В спорных ситуациях он обычно шел навстречу пожеланиям «мира». Например, обратились к нему посадские, попросили выборного целовальника вместо назначенного — пожалуйста, государь разрешил. Или обратились, что из Москвы прислали нового подьячего, а прежний был лучше — государь распорядился оставить прежнего. А когда Ордин-Нащокин, пользуясь властью канцлера, вздумал возобновить во Пскове эксперимент с вольной продажей вина, Алексей Михайлович вынес этот вопрос на суд самих псковичей — как они решат, так и будет. И любопытно, что за реформу высказались только крестьяне, а духовенство, дворянство, купцы и посадские постановили, что «питейным дворам быть никак нельзя», так как из-за этого «людям быть в лишних скудостях и бесчестьях за пьянственным невоздержанием».

Со злоупотреблениями государь вел непримиримую борьбу не только карательными, а и профилактическими мерами. Скажем, издал указ, запрещавший воеводам судить тех лиц, которые подавали на них жалобы. Этих людей должны были судить воеводы соседних городов. Другим указом запрещалось назначать в города таких воевод, чьи поместья и вотчины входят в данный уезд. Когда требовалось поддержать законность и справедливость, Алексей Михайлович мог быть и очень крутым. И целый ряд подобных примеров приводит в своих записках секретарь датского посольства А. Роде — как ни парадоксально, приводит их в качестве иллюстраций русской «тирании». Ведь в Европе под «свободами» понимались только привилегии верхушки общества. А царь, получалось, ущемлял «свободы» верхушки!

Так, состоявший на русской службе майор фон Зален, возвращаясь пьяным из гостей, захотел купить на базаре яиц. Они ему показались несвежими, и он швырнул их в лицо продавцу-крестьянину. Русские, видевшие это, набросились на хулигана и избили. Подоспел наряд стрельцов. Разобрались, кто виноват, и отвели фон Залена в кутузку, где он и сидел до следующего дня, пока протрезвится. Царь, узнав о случившемся, взысканий на майора не наложил — счел, что он свое получил. Но вызвал его начальника, князя Юрия Ромодановского, и учинил выговор за то, что тот распустил офицеров. А когда князь попытался возражать, еще и оттаскал за бороду. Ромодановский выяснил, где напивались его подчиненные, и запретил им ходить к датскому послу (обидели офицеров!)
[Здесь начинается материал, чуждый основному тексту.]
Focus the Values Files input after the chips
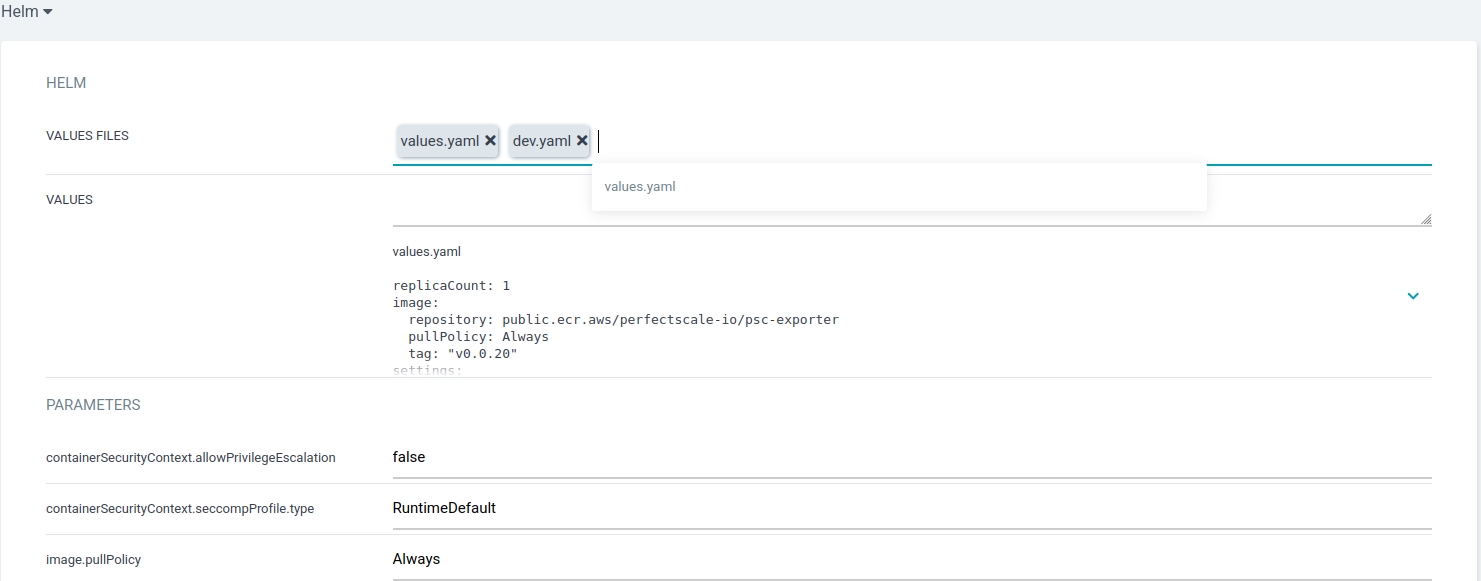Screen dimensions: 1481x581 pos(900,141)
Другой случай был с генералом-шотландцем Доумондом. Он решил отомстить немецкому купцу Колю, выразившемуся о шотландцах «непочтительно». Пригласил домой, там полковник Джонстон наставил на купца пистолет, чтоб не рыпался, а Доумонд приказал слугам разрезать у него на спине одежду, заткнуть рот и бить батогами. Лупили, пока не зашли какие-то торговцы и не выручили Коля. К удивлению офицеров (подумаешь — дворяне проучили купчишку!) русский суд приговорил их просить прощения у пострадавшего и выплатить ему 60 червонцев «за поругание». Мало того, их еще и предупредили, что они легко отделались из-за военного времени и нехватки командных кадров — а иначе за такое преступление могли бы лишиться правой руки и ушей. А полковник Мейн, поссорившись с законоучителем из Немецкой слободы, подал на него донос об измене. В истине быстро разобрались, полковника вызвали в Иноземный приказ, и боярин Милославский сделал ему строгое предупреждение. Объяснил, что по русским законам за ложный донос предусматривается наказание, равнозначное тому, какое следовало бы по сути доноса. И что только на первый раз Мейна прощают и не дают делу ход.
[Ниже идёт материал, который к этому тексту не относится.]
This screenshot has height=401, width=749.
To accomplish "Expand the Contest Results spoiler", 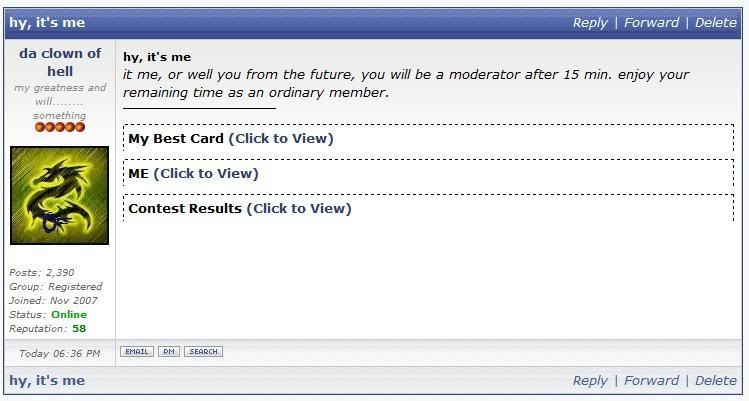I will pos(299,209).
Еще один скандал произошел с генеральшей-англичанкой, как пишет Роде, «весьма распутной дамой». Когда муж был в походе, она возненавидела свою смазливую служанку, приревновав к любовнику. И учинила над ней зверскую расправу (какую именно, не уточняется). Генеральшу арестовали, отвели в Иноземный приказ к Милославскому. Чувствовала она себя уверенно — велика ли беда, жена генерала изувечила какую-то там холопку! И к тому же Илья Милославский, глава приказа и царский тесть, еще и приходился англичанке крестным отцом. Поэтому ни малейшего раскаяния она не выказала и даже посетовала, что не добила свою жертву совсем. Однако в России такое с рук сойти не могло. Милославский посадил ее в монастырь и доложил царю. А Алексей Михайлович вынес приговор — «принимая во внимание, что пострадавшая женщина осталась в живых», генеральше «всего лишь» отрубить правую руку, отрезать нос и сослать в Сибирь. Привели ли приговор в исполнение или позже удалось добиться его смягчения, мы не знаем — датчане, описавшие эту историю, уехали домой.
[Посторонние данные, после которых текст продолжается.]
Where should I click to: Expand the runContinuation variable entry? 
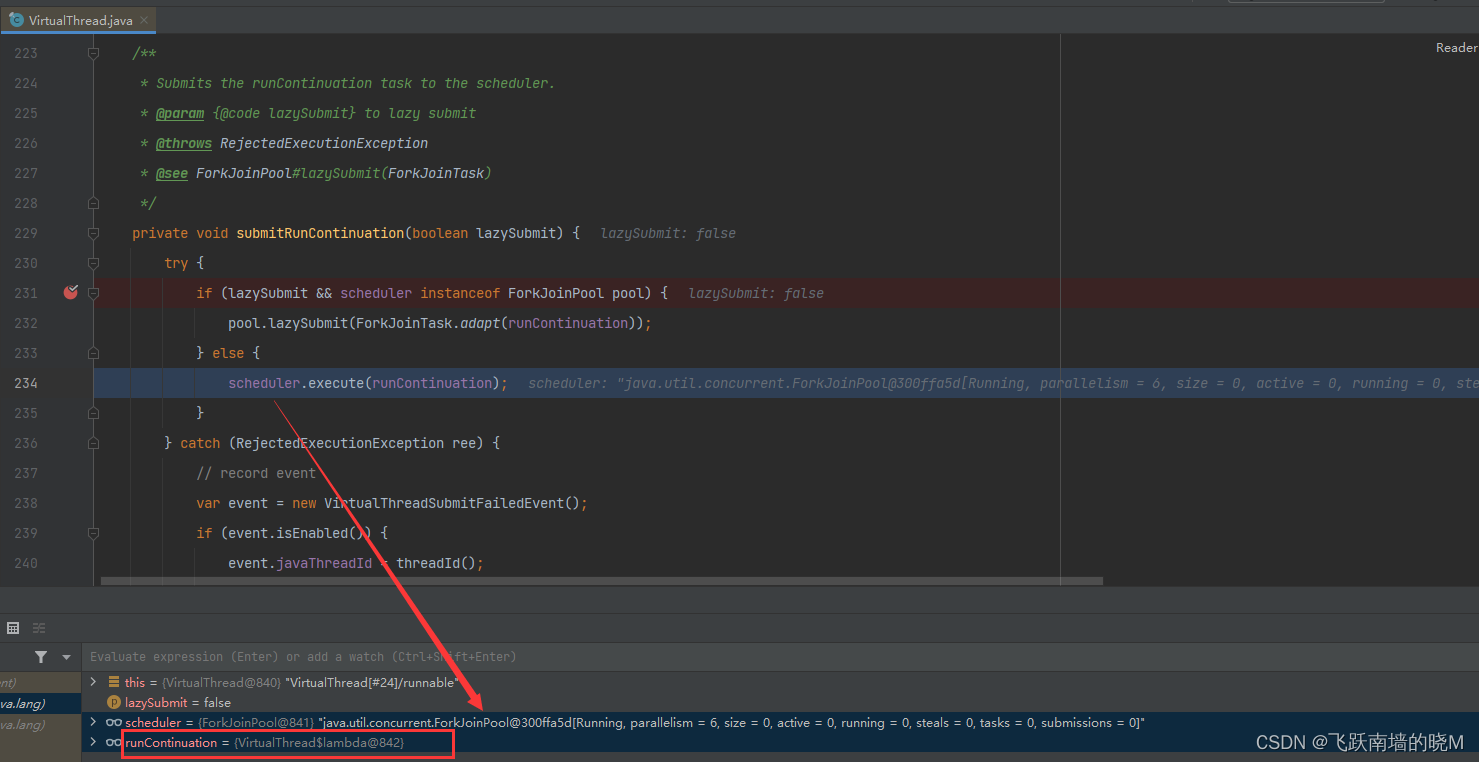(92, 742)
Но и на обратном пути, в районе Нахабино, с ними произошел весьма любопытный эпизод. Они сочли, что их везут медленно, стали понукать ямщиков, подгонять их тычками и пинками. И ямщики «были очень удивлены» подобным обращением. Остановились, выпрягли лошадей и заявили, что возвращаются в Москву жаловаться царю. В результате самому послу пришлось просить извинения у простых русских мужиков и задабривать их деньгами и водкой.

Ну а наглядной иллюстрацией того, к чему приводила царская забота о подданных, служит история возникновения в Москве Мещанской слободы. Термина «мещане» в нашей стране еще не было, так называли горожан в Речи Посполитой. И во время войны в Россию были депортированы белорусские мещане. Подчеркну — не из тех городов, которые добровольно отдались «под государеву руку», а из тех, что отбивались и оборонялись. После заключения Андрусовского мира им разрешили вернуться. Но белорусы предпочли остаться. Это несмотря ни на какое «магдебургское право» и «вольности» родных городов. Просто они побыли в России и поняли, что тут живется лучше, увереннее, сытнее и спокойнее. Видать, все же не зря родилась в народе пословица: «Царь — батюшка, а земля — матушка».

Брат на брата

Заключение Московского Союзного постановления стало грубейшей политической ошибкой Ордина-Нащокина и царя. Польша уже надломилась, никакой реальной ценности союз с ней не представлял. Зато спровоцировал драму на Украине. Она раскололась вообще на четыре части. На западе верховодил гетман Хоненко, ставленник поляков. В Чигирине — Дорошенко, ориентирующийся на турок. На Левобережье — Брюховецкий, сделавщий своей резиденцией г. Гадяч. И независимое положение занимало Запорожье, где кошевого атамана избирали на год — тут лидировали то Суховеенко, то Сирко. А в Киеве спорили два митрополита — избранный украинским духовенством Тукальский и назначенный из Москвы Мефодий.